Instruções da tarefa — Retome o trecho sobre o recurso da população a curandeiros e raizeiros e continue-o a partir da última frase apresentada.

Trecho fornecido —
Cabe salientar que, apesar de o espiritismo ser considerado recurso viável para o tratamento da loucura, ele era apenas uma das diversas práticas de cura a que a população recorria, naquele período, para o tratamento de suas inúmeras moléstias. Quando os prontuários médicos dos pacientes do SEU trazem informações acerca dos recursos terapêuticos utilizados antes de sua internação, pelo paciente ou sua família, como primeira tentativa de tratar os transtornos mentais ou problemas de saúde, apontam que em geral o recurso ao espiritismo só era acionado após outras práticas terem se mostrado ineficazes. Seguindo tradição comum à cultura das classes populares brasileiras, o auxílio terapêutico mais frequentemente utilizado pelos pacientes consistia em procurar tratamento junto a curandeiros e raizeiros de todo tipo, uma indicação de que essas práticas eram mais acessíveis a grandes setores da população do que a medicina oficial e o espiritismo.
Exemplo dessa característica da população brasileira do período pode ser encontrado no caso da paciente L.G. Seus transtornos se iniciaram com o falecimento de seu pai, dois anos antes de sua internação. A partir de então, começou a mostrar-se bastante agressiva com a família e os filhos, que optaram por mantê-la sempre amarrada em casa, tendo a enferma vivido nesse estado durante vários meses antes que optassem por sua internação. No entanto, segundo seus familiares, mesmo antes desses acontecimentos a enferma se mostrara constantemente "vítima de doenças, em uso constante de medicamentos fornecidos pelos raizeiros que se instalam por todos os lugares" (Livro de registro, 1938, prontuário 183).
Relato ainda mais ilustrativo encontra-se na anamnese do paciente J.S.C., em que se pode perceber como a população da região recorria aos curandeiros para o tratamento de diversos tipos de enfermidades. Apesar de seus familiares declararem que esse paciente, casado e pai de seis filhos, sempre tivera boa disposição para o trabalho e nunca apresentara qualquer moléstia de maior gravidade que o impedisse de prover o sustento de sua família, também referiam a ocorrência de
moléstias venéreas as quais o doente tratava com curandeiros ... Pouco mais de um mês [antes de seu internamento], na sua lide diária na fazenda tomou um coice de um cavalo. Pegou no ventre e derrubou-o, ficando alguns minutos desacordado. Deram-lhe remédios caseiros ... Aconselhado a procurar um médico aceitou os conselhos de amigos e foi a um raizeiro que lhe deu uma garrafada (Livro de registro, 1937, prontuário 58).

Dados extraídos —
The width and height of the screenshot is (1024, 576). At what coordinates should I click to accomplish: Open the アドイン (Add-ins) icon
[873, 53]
* * *
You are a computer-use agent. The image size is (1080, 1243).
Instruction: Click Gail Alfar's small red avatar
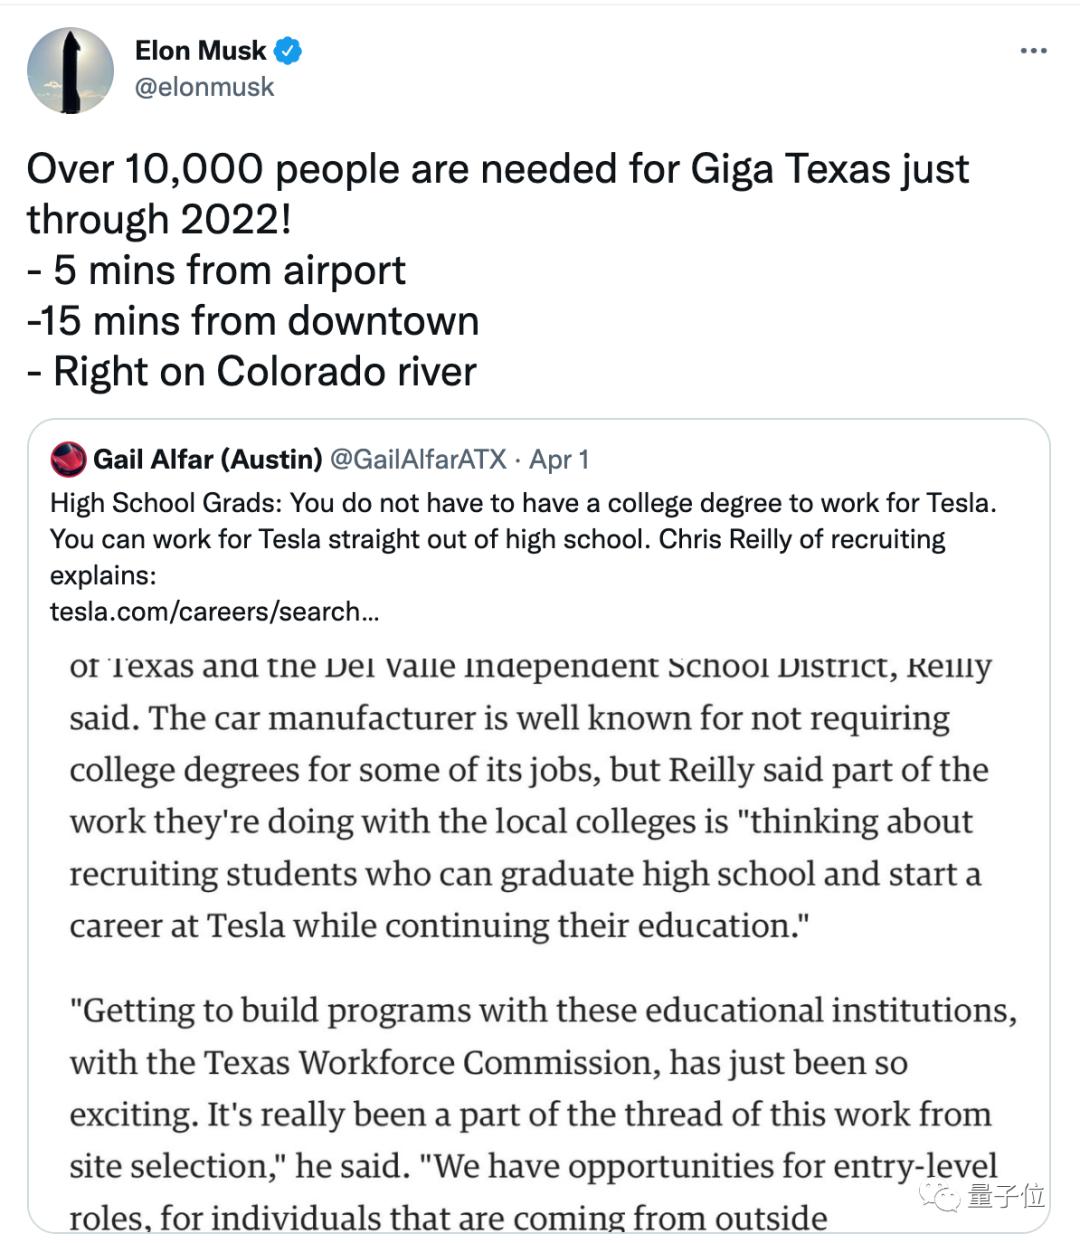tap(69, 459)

Resposta do exercício —
Outro relato que demonstra quão rotineiro era o recurso a curandeiros e raizeiros na realidade cotidiana da população brasileira, além de evidenciar o papel preponderante desempenhado por esses personagens perante as concepções de saúde e doença produzidas pela cultura popular do período, encontra-se no prontuário referente à paciente M.A.S., casada, residente na cidade de Uberaba e contando 35 anos na época de sua internação. Havia contraído matrimônio aos 16 anos, mas não possuía nenhum filho vivo - segundo o registro de sua anamnese - porque tivera "4 abortos provocados, para isso tomando tudo quanto [os raizeiros] lhe ensinavam" (Livro de registro, 1937, prontuário 129). Os problemas da paciente teriam começado após seu marido contrair varicela e passar vários dias acamado, o que a teria sobrecarregado de trabalho e a obrigado a conciliar as atividades diárias com os cuidados ao esposo doente. Após a melhora de seu marido a paciente adoeceu, apresentando quadro de febre e cólicas do fígado e dos rins que terminaram por forçá-la a acamar-se também. O aspecto mais interessante desse caso diz respeito à interpretação da paciente quanto a sua própria doença e ao tratamento que ela e sua família procuraram. Segundo a anamnese, a paciente,
Após vários dias [doente], levantou-se e, muito enfraquecida, começou a manifestar sintomas de alienação mental. Ora chorando, ora quieta, distraída. Perguntando-se-lhe qual o motivo desse pranto, disse que estava sendo vítima de feitiços que lhe fizeram com seus próprios cabelos. Procuraram consultar um macumbeiro e esse confirmou dizendo que haviam-na enfeitiçado e deu-lhe uma garrafada onde o aguardente entrava ... Ela mostrava inclinação por bebidas e achando esse remédio muito bom, começou a tomá-lo com mais regularidade do que o aconselhado e em maior dose (Livro de registro, 1937, prontuário 129).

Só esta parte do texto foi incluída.